Я опять подумал, что, быть может, надо вызвать его на дуэль, но вместо этого я поклонился ему сухо и сказал:
— Прощайте, если это вам угодно. Я еду завтра навсегда. Но я хочу видеть Веру наедине.
— Хорошо, — сказал Линученко, — все равно больше повредить ее здоровью, чем вы это сделали, вы не можете.
— К черту ваше менторство! — закричал я, теряя терпение. — Я к вашим услугам. Можно и без секундантов, на жребий… Американская дуэль.
Он посмотрел на меня отрывисто и прямо, как смотрят, кидая слово «дурак», но слова этого не сказал, пожал плечами, открыл дверь и вышел.
Ночь я не спал, я считал, сколько раз я предал Михаила. Я насчитал четыре. Да, благодаря вмешательству моей воли, судьба этого человека четыре раза была мною повернута. А воля моя была не из чистого, не из цельного сплава. Следовательно…
Первый раз я дал Мосеичу «Колокол», чем помешал соединению Веры и Михаила. Второй — я внушил Шувалову иное освещение всего дела, чему следствие — Алексеевский равелин, а не дом сумасшедших, откуда бы друг мог бежать. Третий раз я, чувственно увлеченный Ларисой, с пробудившейся завистью к безоружному другу лишил его мощной заступницы. Четвертый и последний раз, вовсе не помышляя об освобождении друга, а лишь желая разрядить свою собственную боль, я подвел его, уже безумного, под вечный гнев Александра II.
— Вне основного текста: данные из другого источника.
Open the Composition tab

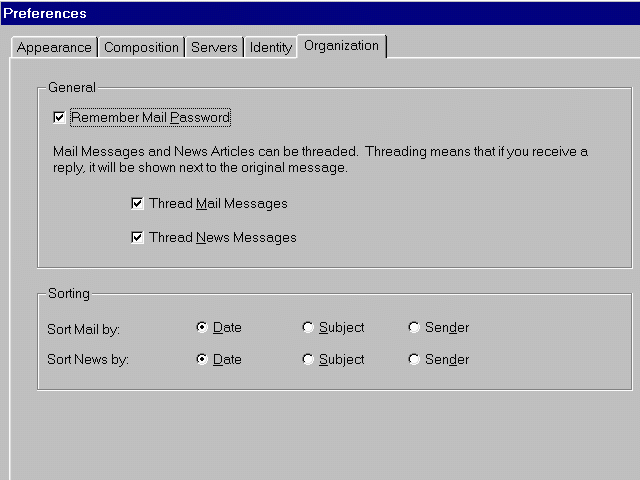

Пусть оправдывают меня присяжные судьи. Я в старости знаю лишь то, что я знаю.
Не только твой поступок — твоя злая мысль, твое злое чувство могут быть той решающей тяжестью, которая потянет книзу горькую чашу чужой судьбы.
Глава IX
Паук и удод
Я слежу за окном. Сегодня чуть было не случилось несчастья. У Ивана Потапыча вышел спор с девочками: он требовал, чтобы окно замазали, девочки стали плакать и божиться, что замажут двадцать шестого. Все к тому, чтобы двадцать пятого был мой последний бой. Осталось несколько дней.